USS Forrestal Fire

The 1967 USS Forrestal fire was a devastating fire and series of chain-reaction explosions on 29 July 1967 that killed 134 sailors and injured 161 on the aircraft carrier USS Forrestal (CV-59), after an unusual electrical anomaly discharged a Zuni rocket on the flight deck. Forrestal was engaged in combat operations in the Gulf of Tonkin during the Vietnam War at the time, and the damage exceeded $72 million (not including damage to aircraft).

At 10:52 A.M. on July 29, the second launch was being readied when a Zuni rocket accidentally fired from an F-4 Phantom parked on the starboard side of the flight deck aft of the island. The missile streaked across the deck into a 400 gallon belly fuel tank on a parked A-4D Skyhawk. The ruptured tank spew highly flammable JP-5 fuel onto the deck which ignited spreading flames over the flight deck under other fully loaded aircraft ready for launch. The ensuing fire caused ordinance to explode and other rockets to ignite. Spread by the wind, the flames engulfed the aft end of the stricken ship turning the flight deck into a blazing inferno.. Berthing spaces immediately below the flight deck became death traps for fifty men, while other crewmen were blown overboard by the explosion.

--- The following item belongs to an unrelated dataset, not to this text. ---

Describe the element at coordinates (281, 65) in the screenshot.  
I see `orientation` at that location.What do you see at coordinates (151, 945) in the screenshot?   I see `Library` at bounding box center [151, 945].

Capt. Samuel Mowad, Dental Corps, is retired now, a successful career as a Navy dentist in his wake. Yet the memories of what happened to him and his ship more than 35 years ago is still something he talks about, with the hope that sharing his experiences will help prepare others.

Mowad was a young lieutenant aboard the aircraft carrier USS Forrestal (CV 59) on July 29, 1967, when a stray Zuni rocket from an F-4 Phantom, triggered by stray voltage, set off a chain of events that left 134 dead and more than 300 injured.

The deadly chain reaction began when the rocket hit a parked and armed A-4 Skyhawk (piloted by a young Lt. John S. McCain), rupturing its fuel tanks and feeding fires that enveloped planes parked on deck. The impact also sent a 1,000-pound bomb into the fire, which "cooked off" and killed the flight deck chief and the first wave of trained fire fighters.